What’s the Matter With New Hampshire?
by Ken Gorrell,
Weirs Times Contributing Writer
In his 2004 best-seller, What’s the Matter with Kansas?, Thomas Frank questioned the sanity of social-conservative voters who, he contended, voted against their economic best interests by voting for Republicans.
Frank is an establishment liberal, so naturally he defined “best interests” using his own fantasy version of the Kansas economy at the time. The reality was Kansas had been doing well against national metrics, but facts were subsumed to liberal dogma as liberal writers are wont to do. Naturally, the book spent weeks on the New York Times Best-Seller list.
The exquisitely-condescending Mr. Frank was upbraided at the time by an editorial in the Wichita Eagle: “There’s nothing wrong with many Kansans wanting to hold onto a little more of their paychecks . . . or preferring that when they need help it comes from their family, their church, their community—not an intrusive federal government.” Sounds positively Trumpian, 12 years ahead of its time.
I won’t fall into the trap Frank set for himself, but when I read the results of a recent political survey of Granite State voters, my first thought was, “What’s the matter with New Hampshire”?
As reported in the Union Leader, 56% of registered voters believe it “would be a good thing” if President Trump faced a challenger in 2020. Given that Hillary Clinton won our state by a slim majority in 2016 (this isn’t the first time I’ve wondered what’s the matter with NH), that poll result dismayed but didn’t surprise me.
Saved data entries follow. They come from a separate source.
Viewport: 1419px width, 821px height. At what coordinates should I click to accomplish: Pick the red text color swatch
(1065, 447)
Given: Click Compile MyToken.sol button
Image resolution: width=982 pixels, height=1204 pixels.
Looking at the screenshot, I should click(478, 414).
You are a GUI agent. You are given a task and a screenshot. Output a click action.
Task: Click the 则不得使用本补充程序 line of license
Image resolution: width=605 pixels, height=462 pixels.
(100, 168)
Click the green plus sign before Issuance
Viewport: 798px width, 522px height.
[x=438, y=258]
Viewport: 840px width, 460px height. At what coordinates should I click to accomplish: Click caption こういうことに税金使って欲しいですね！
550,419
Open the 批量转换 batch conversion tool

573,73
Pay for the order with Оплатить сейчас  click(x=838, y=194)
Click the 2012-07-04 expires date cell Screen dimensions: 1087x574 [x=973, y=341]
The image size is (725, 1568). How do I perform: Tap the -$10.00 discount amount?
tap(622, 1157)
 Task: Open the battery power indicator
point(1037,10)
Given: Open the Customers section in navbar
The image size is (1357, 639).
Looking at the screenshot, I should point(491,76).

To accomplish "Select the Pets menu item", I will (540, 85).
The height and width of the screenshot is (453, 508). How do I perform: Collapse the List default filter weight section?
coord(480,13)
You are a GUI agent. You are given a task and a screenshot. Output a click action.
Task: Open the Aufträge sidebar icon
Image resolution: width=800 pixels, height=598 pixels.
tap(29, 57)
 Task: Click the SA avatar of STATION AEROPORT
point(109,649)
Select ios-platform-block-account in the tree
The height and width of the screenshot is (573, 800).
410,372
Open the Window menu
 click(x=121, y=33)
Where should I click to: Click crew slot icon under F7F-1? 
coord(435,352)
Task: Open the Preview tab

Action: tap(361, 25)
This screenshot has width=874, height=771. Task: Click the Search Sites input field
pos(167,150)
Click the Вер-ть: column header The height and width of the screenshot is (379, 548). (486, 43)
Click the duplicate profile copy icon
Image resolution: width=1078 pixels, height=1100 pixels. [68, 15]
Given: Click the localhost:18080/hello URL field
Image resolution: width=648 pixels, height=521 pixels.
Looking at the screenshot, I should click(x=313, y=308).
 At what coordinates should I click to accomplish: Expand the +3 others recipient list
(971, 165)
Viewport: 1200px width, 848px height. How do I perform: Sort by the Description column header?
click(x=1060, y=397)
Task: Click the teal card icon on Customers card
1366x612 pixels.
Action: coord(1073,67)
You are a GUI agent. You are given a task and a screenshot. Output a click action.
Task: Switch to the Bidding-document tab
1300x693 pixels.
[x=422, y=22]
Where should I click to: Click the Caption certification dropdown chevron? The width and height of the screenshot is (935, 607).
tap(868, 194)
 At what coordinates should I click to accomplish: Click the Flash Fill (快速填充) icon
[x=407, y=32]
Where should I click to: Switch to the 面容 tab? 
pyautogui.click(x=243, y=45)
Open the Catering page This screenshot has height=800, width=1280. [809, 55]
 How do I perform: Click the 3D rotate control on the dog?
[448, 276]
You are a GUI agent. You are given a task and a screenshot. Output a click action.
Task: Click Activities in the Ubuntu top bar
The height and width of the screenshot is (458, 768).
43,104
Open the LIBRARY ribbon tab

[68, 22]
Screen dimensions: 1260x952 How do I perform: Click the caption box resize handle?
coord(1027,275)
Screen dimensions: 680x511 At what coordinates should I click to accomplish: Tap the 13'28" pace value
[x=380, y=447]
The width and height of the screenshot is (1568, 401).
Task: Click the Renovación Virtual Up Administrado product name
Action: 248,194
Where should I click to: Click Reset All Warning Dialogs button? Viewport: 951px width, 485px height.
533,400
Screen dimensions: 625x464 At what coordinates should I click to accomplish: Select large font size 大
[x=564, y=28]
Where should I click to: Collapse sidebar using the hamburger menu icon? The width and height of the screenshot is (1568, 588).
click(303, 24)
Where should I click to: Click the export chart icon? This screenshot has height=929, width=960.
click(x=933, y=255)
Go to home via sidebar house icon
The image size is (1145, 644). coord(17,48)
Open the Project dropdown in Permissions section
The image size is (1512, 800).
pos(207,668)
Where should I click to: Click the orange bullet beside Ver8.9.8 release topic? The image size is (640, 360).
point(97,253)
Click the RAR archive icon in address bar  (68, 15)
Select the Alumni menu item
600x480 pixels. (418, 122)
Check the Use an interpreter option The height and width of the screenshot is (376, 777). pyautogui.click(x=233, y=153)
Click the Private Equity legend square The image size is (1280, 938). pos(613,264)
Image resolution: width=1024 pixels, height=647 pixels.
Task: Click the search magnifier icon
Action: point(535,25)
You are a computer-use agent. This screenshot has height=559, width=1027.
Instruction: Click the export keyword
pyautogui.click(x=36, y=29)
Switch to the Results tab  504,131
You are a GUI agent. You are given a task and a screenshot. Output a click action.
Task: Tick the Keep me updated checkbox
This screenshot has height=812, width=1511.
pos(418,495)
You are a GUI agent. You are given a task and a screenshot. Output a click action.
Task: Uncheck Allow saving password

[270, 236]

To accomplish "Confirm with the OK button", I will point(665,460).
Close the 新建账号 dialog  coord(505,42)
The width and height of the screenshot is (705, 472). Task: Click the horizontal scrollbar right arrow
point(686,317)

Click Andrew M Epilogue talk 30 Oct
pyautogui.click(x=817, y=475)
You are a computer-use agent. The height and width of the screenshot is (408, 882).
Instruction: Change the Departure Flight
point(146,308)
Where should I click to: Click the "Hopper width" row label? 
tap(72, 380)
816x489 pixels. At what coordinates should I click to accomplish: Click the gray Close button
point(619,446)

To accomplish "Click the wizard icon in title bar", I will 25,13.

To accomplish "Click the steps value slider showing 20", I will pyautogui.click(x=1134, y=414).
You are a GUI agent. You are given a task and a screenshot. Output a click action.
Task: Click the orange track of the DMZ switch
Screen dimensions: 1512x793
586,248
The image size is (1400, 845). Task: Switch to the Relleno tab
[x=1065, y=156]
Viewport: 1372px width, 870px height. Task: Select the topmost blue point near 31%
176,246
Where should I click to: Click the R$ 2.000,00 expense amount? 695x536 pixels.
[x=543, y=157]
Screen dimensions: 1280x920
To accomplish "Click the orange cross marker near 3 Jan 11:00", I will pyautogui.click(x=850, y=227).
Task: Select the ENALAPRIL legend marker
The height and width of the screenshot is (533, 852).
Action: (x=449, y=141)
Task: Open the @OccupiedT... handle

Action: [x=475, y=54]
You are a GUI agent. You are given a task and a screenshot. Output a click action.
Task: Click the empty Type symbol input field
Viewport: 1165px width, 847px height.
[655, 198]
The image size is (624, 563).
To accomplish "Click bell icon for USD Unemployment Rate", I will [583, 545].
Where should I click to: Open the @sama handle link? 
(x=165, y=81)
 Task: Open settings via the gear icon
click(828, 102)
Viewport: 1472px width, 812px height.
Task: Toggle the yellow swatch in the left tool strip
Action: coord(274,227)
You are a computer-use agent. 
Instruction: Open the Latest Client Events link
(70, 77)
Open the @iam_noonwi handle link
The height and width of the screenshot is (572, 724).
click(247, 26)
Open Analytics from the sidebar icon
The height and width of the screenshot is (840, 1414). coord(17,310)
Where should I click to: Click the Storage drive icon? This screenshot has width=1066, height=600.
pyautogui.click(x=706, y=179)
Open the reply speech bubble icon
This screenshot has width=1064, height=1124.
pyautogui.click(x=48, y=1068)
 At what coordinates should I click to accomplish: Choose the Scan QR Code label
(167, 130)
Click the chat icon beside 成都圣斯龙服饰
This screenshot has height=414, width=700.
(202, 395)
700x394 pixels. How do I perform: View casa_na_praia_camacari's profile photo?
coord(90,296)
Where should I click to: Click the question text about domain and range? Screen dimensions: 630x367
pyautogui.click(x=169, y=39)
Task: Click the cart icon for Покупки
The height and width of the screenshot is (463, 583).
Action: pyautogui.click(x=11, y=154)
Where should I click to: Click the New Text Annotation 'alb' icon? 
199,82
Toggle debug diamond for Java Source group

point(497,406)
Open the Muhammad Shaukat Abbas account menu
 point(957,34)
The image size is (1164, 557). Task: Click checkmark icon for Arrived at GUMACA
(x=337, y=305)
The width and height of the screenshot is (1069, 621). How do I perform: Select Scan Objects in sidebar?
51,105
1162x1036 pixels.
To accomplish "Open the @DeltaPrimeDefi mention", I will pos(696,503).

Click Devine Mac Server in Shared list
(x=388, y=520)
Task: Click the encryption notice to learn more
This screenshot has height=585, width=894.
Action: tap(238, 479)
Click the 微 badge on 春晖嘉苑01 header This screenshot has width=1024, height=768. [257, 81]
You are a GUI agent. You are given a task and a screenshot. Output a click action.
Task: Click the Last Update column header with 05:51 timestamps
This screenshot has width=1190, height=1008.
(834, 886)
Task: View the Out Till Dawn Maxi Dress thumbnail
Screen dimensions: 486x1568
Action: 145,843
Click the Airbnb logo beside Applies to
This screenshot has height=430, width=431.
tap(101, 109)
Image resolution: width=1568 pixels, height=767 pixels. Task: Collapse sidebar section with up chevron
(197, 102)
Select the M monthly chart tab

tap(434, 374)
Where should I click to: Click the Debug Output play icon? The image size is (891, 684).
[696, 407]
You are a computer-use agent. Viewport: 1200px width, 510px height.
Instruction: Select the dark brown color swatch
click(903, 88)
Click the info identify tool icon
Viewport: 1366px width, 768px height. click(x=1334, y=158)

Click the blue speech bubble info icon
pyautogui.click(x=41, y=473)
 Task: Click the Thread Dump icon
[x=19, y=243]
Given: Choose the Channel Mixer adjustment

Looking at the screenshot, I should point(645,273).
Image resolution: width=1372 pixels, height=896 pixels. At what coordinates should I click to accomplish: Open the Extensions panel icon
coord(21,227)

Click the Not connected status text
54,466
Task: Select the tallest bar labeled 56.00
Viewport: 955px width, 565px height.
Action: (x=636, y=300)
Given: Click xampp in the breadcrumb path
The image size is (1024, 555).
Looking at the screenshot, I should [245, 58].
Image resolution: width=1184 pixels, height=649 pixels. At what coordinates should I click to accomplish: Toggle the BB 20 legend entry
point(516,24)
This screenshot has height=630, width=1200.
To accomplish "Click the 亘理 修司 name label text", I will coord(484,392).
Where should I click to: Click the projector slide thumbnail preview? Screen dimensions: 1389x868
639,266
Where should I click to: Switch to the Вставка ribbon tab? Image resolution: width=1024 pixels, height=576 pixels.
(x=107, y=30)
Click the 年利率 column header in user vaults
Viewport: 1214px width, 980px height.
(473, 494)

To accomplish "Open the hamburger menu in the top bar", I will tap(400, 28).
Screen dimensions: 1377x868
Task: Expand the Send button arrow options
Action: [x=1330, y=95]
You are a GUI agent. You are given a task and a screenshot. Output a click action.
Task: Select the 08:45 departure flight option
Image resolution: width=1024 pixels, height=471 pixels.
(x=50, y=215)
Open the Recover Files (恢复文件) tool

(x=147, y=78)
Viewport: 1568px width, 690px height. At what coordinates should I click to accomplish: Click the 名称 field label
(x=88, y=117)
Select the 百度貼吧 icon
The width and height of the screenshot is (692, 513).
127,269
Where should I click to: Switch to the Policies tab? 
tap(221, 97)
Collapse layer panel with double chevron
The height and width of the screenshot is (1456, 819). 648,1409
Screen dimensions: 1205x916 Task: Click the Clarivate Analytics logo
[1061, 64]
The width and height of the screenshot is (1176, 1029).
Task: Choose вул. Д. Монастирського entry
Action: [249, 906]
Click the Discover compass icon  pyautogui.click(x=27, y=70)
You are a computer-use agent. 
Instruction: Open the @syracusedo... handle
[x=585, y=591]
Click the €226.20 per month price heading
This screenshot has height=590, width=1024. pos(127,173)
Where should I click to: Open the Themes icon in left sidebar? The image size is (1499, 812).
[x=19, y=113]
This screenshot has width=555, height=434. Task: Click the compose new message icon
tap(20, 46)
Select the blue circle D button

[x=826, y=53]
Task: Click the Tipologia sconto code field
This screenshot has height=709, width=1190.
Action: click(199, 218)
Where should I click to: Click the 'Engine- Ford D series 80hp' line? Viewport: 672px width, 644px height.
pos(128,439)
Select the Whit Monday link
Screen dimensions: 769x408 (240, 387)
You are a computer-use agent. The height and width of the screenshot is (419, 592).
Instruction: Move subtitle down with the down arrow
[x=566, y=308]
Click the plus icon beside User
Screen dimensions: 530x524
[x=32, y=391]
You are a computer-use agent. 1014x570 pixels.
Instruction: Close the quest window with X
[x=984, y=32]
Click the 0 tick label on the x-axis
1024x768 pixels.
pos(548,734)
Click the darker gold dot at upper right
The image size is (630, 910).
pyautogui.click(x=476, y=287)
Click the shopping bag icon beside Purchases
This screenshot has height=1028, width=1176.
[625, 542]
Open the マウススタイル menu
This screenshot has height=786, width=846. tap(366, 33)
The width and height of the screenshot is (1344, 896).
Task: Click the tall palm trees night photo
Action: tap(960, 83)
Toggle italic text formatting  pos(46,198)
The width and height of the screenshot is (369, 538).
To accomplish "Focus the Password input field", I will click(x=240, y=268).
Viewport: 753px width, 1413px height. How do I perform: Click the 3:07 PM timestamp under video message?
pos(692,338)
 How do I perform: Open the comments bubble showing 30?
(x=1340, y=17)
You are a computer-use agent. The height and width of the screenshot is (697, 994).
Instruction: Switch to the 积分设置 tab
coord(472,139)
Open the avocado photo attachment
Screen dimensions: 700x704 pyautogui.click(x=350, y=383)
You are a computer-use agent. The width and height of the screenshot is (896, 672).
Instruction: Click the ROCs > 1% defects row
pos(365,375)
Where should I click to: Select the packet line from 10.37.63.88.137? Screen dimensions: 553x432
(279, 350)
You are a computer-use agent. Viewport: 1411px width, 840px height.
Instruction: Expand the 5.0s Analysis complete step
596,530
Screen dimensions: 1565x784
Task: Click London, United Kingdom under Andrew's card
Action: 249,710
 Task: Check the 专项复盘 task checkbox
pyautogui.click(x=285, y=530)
But the poll also showed that 40% of NH Republicans think positively about a primary challenge against President Trump, and 13% aren’t sure – an amazing 53% who aren’t presently supportive of Trump being the Republican nominee in 2020. Only 47% recognized that would be bad. I’m 100% sure that 53% of NH’s Republicans are on the spectrum somewhere between “confused” and “bark-at-the-sky mad.”
My first instinct when reading poll results is to question whether it was conducted to report opinions or create news. This one seemed to be reporting accurately voter sentiment. The polling firm, Praecones Analytica, is well-regarded, received a “B-”overall in the 538 pollster rankings, with a slight “R” mean bias.
People of good faith can disagree about Donald Trump’s personality and methods. I cringed at his “war hero” comments directed at John McCain. But he’s the head of the nation’s Executive branch, not the local Toastmaster’s club. Results matter greatly when you are the President of the most consequential nation on Earth. Sometimes, ends justify – or at least mitigate – the means.
The media and the malcontents have been against Trump from the beginning, using video and violence to oppose this latest Republican Hitler. They promised disaster unless we were With Her, but have any of those dire predictions come to pass? Economist Stephen Moore put together a list of liberal attempts at prognostication, including these gems:
1) “Donald Trump’s first gift to the world will be another financial crisis.” (U.K. Independent)
2) “It really does now look like President Donald J. Trump…We are very probably looking at a global recession, with no end in sight.” (Paul Krugman, New York Times)
4) “Under Trump, I would expect a protracted recession to begin within 18 months.” (Larry Summers, Obama’s chief economist)
5) “A President Trump Could Destroy the World Economy” (Washington Post editorial)
Now back to reality. Our economy grew at 4.2% last quarter.
The overall outlook is even better. In a recent Zogby poll, 83% of business leaders said “business is doing better compared to two years ago” and 76% “believed there would be growth in the third year of the Trump presidency.”
The market pushes up even as much of the press talks it down. Unemployment and jobless claims are at or near record lows. Consumer confidence is high. Investor’s Business Daily reports that since Donald Trump was elected, “median household income has shot up more than 4%.” That compares to 0.3% under eight years of the Obama administration.
Beyond the economy, and contra liberal rants, women aren’t running into back alleys for “health care.” Illegal aliens haven’t moved from the shadows to concentration camps. Polar bears are still enjoying the Arctic ice even as we produce record amounts of hydrocarbon fuels. We haven’t exchanged nukes with the Norks. Instead of trade wars, the Mexicans came to the table and cracks are showing China’s economic wall.
Are you tired of winning? Do you yearn for a return to anemic economic growth and assurances that 2 percent is the new normal? Are you better or worse off now than you were two years ago? Who else on that 2016 debate stage could have delivered on his promises as Trump has?
NH Republicans: What’s the matter with you?